7-on-7's at the high school level have become just as much a part of the game as two-a-days, but according to first year Florida offensive coordinator Kurt Roper, except as he sees it, there is one major difference; the bad habits that the 7-on-7's are creating in young quarterbacks.
"What ends up happening so much in high school is that there is so much 7-on-7 that is played at a four second pace, that it really ends up training some bad habits."
"Nobody is getting hit, nobody is in front of them, they're blowing a horn at four seconds...and that's not the real world. When you have a guy like Clowney rushing you, that is below three seconds and then he's bringing 270 pounds of pain. So they have to understand, in order to stay healthy, they've got to throw the football."

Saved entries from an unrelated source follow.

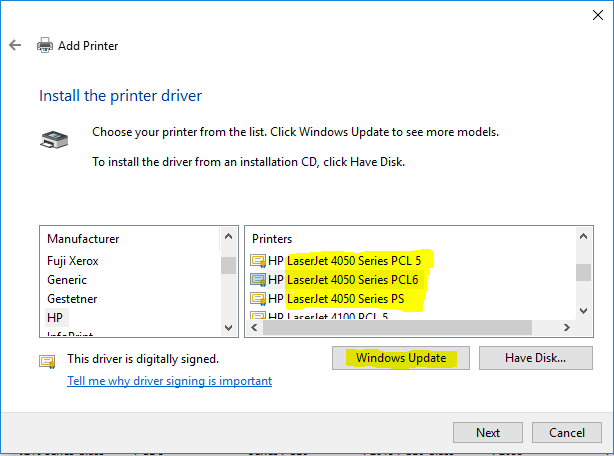Select Fuji Xerox manufacturer
614x456 pixels.
pos(73,261)
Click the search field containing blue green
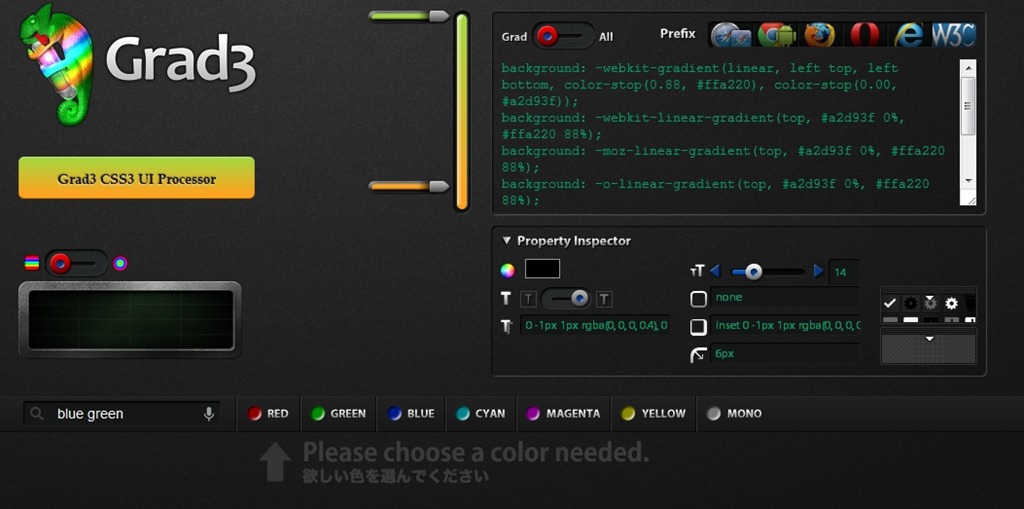 pyautogui.click(x=122, y=414)
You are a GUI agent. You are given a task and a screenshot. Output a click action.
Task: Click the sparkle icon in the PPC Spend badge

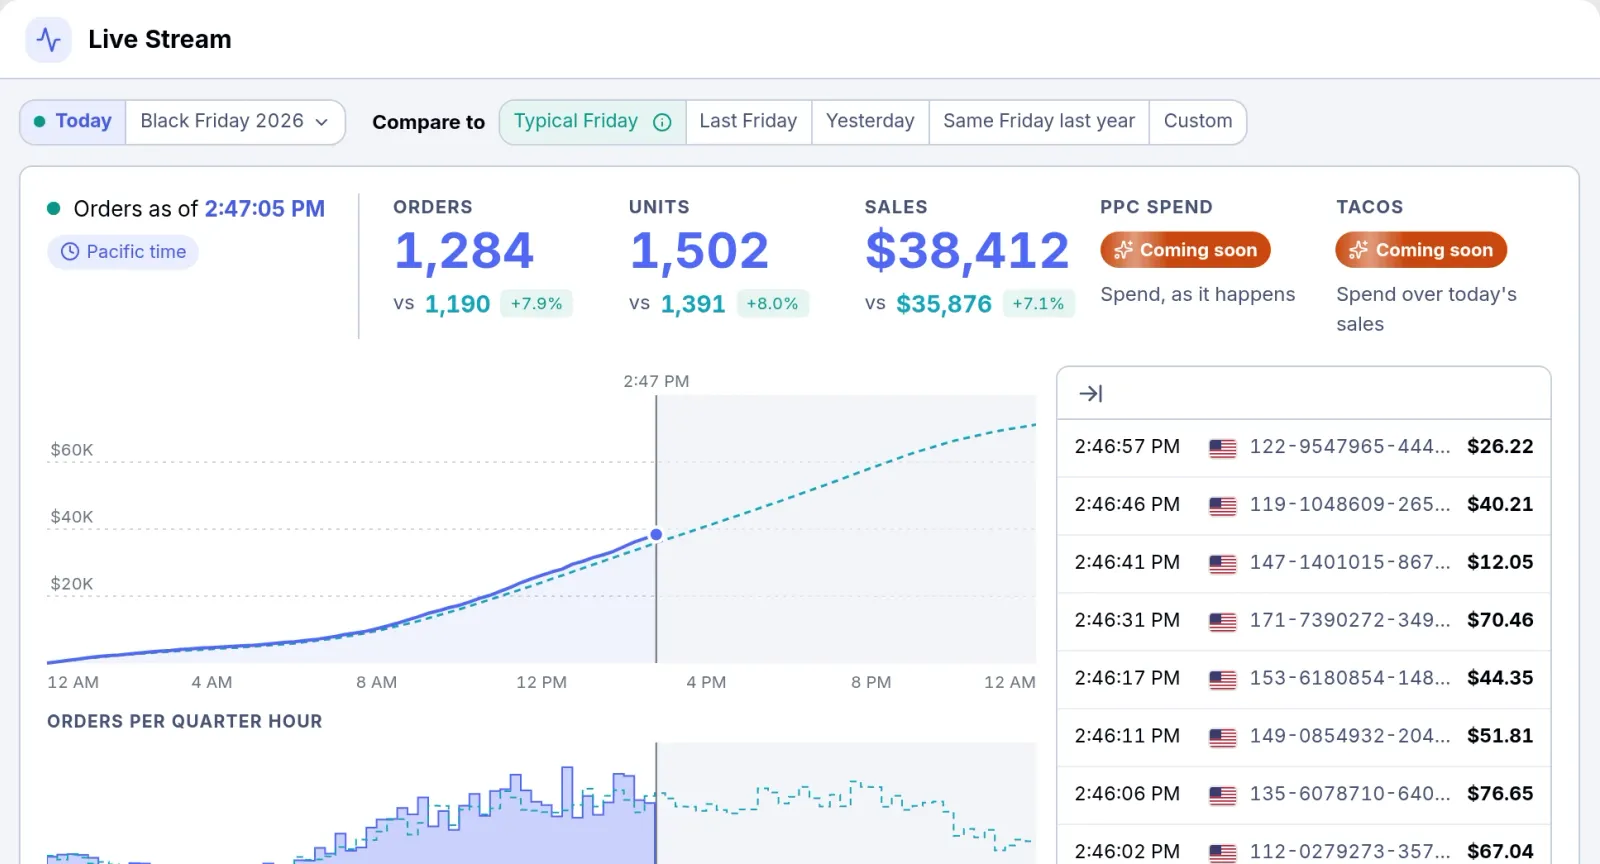[1123, 250]
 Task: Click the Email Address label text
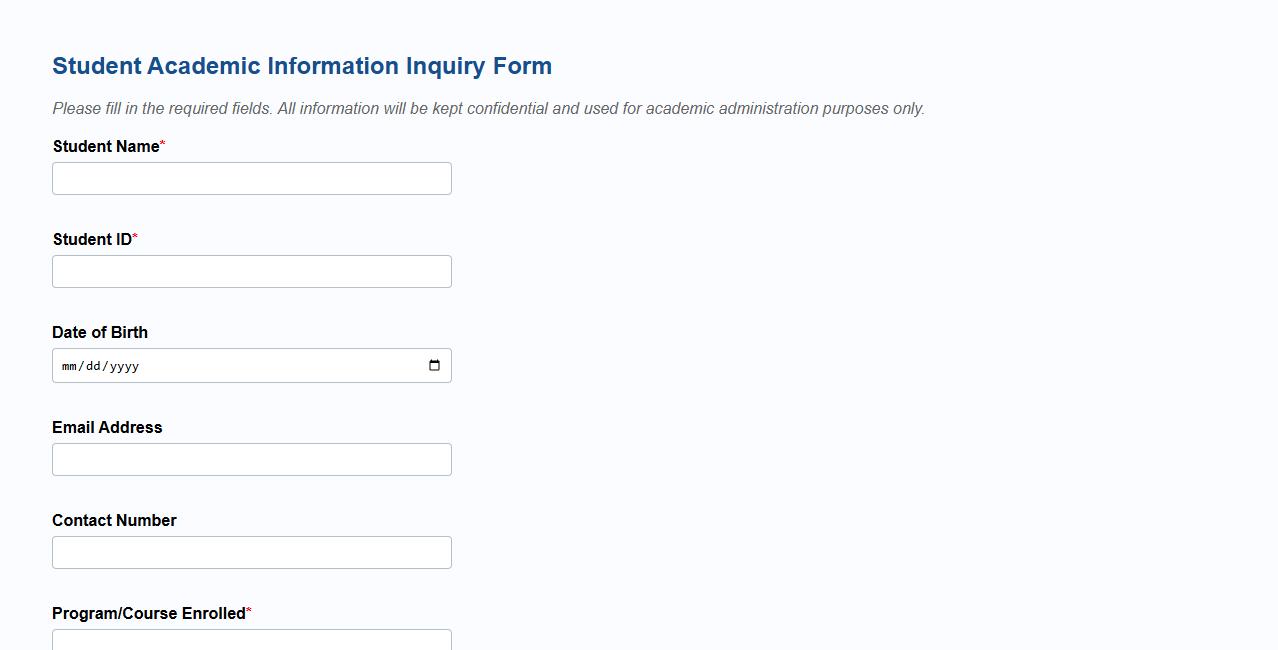tap(107, 427)
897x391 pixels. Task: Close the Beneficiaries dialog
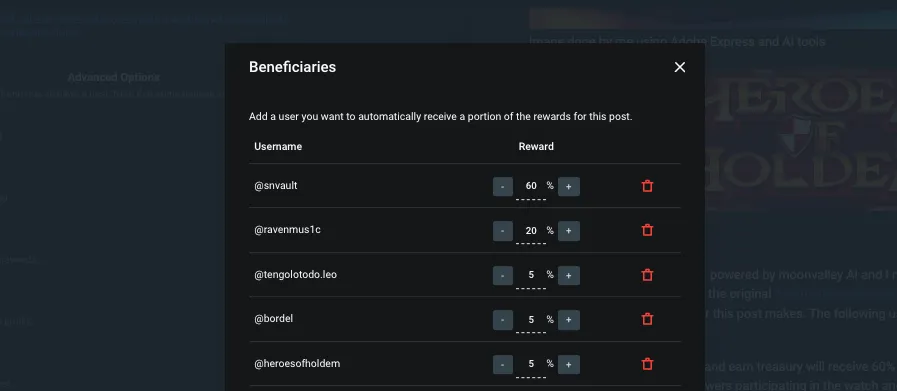coord(680,68)
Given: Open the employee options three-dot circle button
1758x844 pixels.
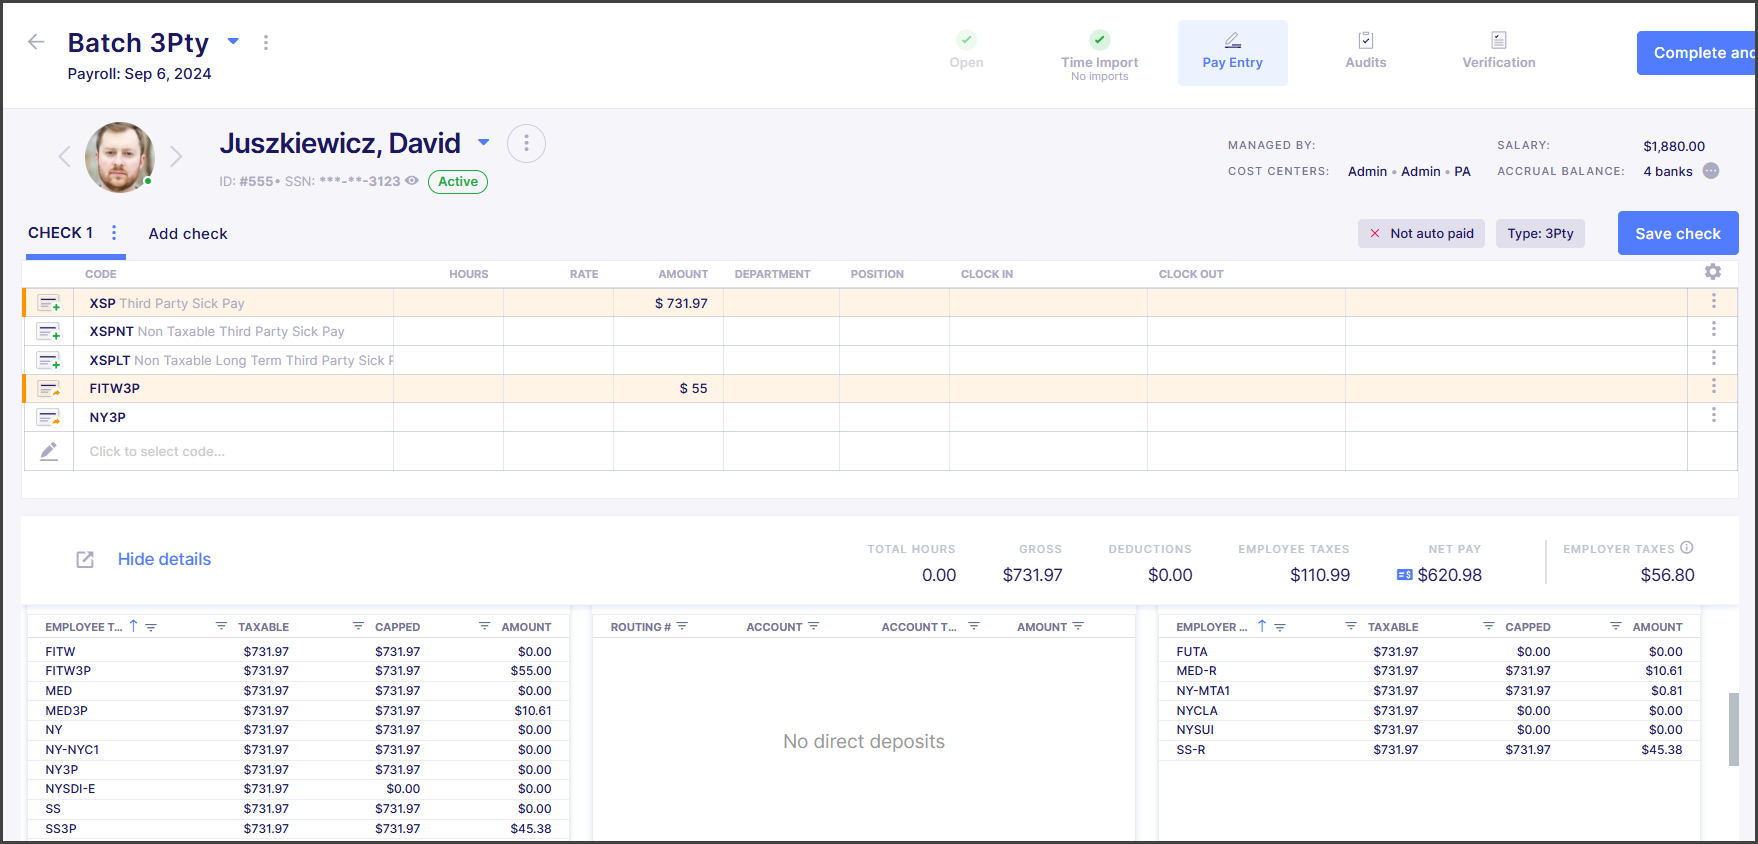Looking at the screenshot, I should (x=526, y=144).
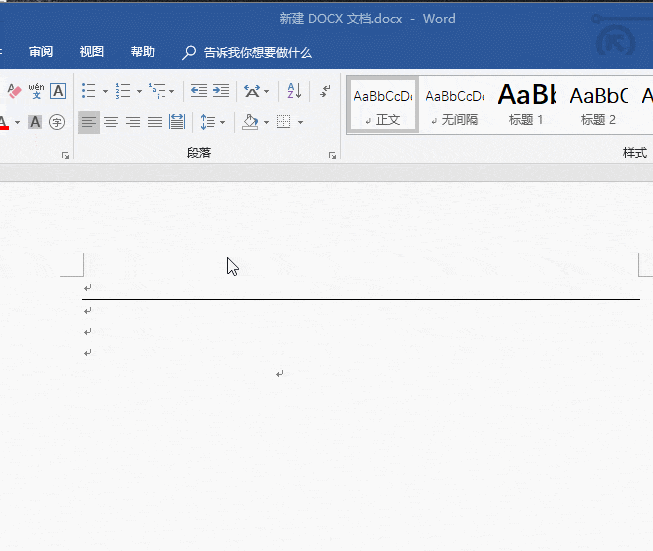This screenshot has width=653, height=551.
Task: Toggle center text alignment
Action: point(111,122)
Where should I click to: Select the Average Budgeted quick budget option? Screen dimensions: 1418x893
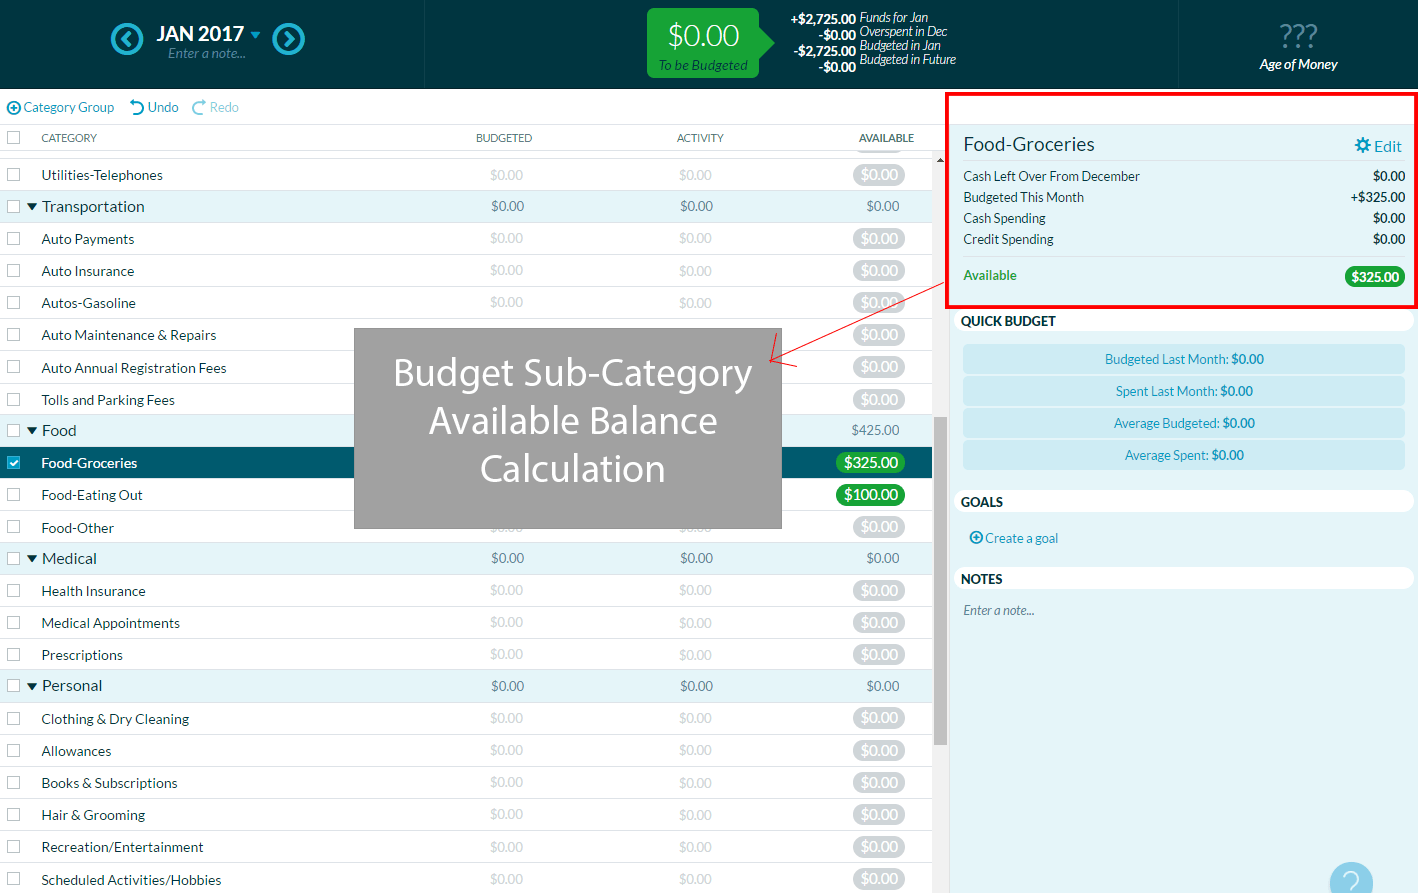1183,422
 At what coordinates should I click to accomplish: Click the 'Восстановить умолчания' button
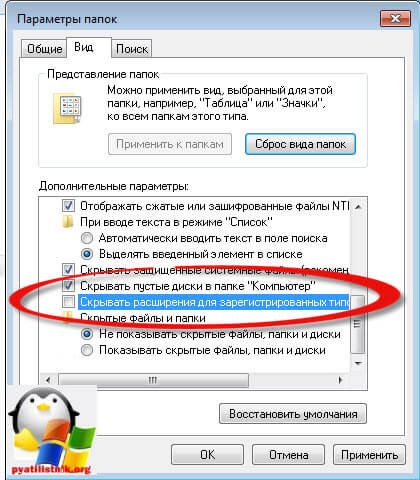[x=293, y=414]
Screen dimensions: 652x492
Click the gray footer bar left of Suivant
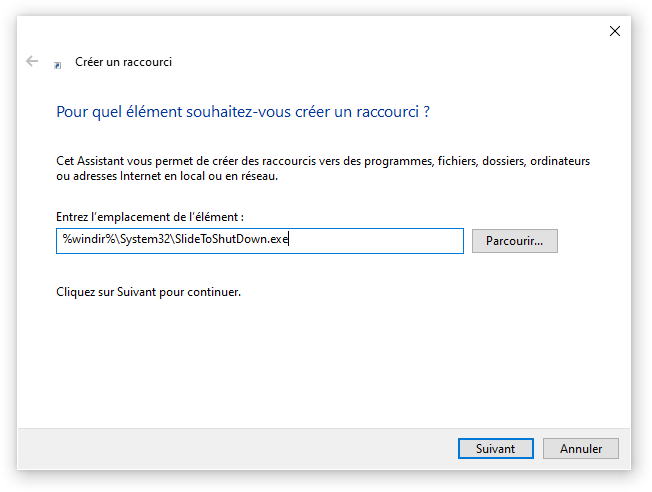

Then Roper talked about his one rule for young quarterbacks, which I found especially interesting.
"I have a very simple rule for young quarterbacks when they come in; When we call a pass, I want them to throw the ball, and that's hard for a young guy to do because they don't know what the route concepts are and their first inclination is to keep it and run, well you're not running past guys like (Gators defensive ends) John Bullard and Dante Fowler."
"So simple rule; when I call a pass, throw it. Make a decision and throw it. We'll learn from our mistakes, but be decisive. If a guy can't be decisive, it's going to be hard to play."